What you will do: Below are the records; tally the lines that include "height" and report only the total.

Exercise data:
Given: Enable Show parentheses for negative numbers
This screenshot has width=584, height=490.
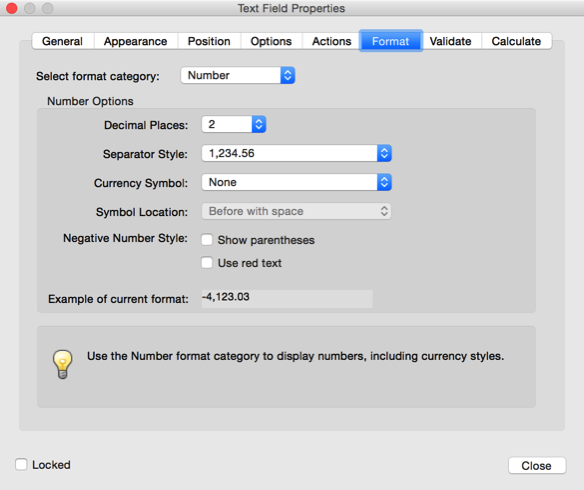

* * *

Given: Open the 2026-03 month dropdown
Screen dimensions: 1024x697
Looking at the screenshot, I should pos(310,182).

...

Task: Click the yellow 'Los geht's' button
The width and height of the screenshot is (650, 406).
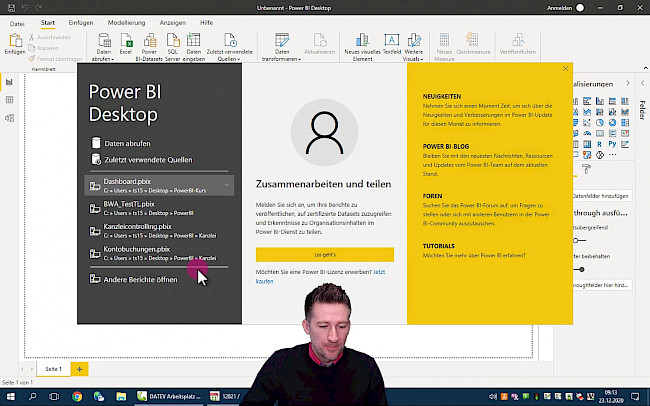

Finished exercise: 2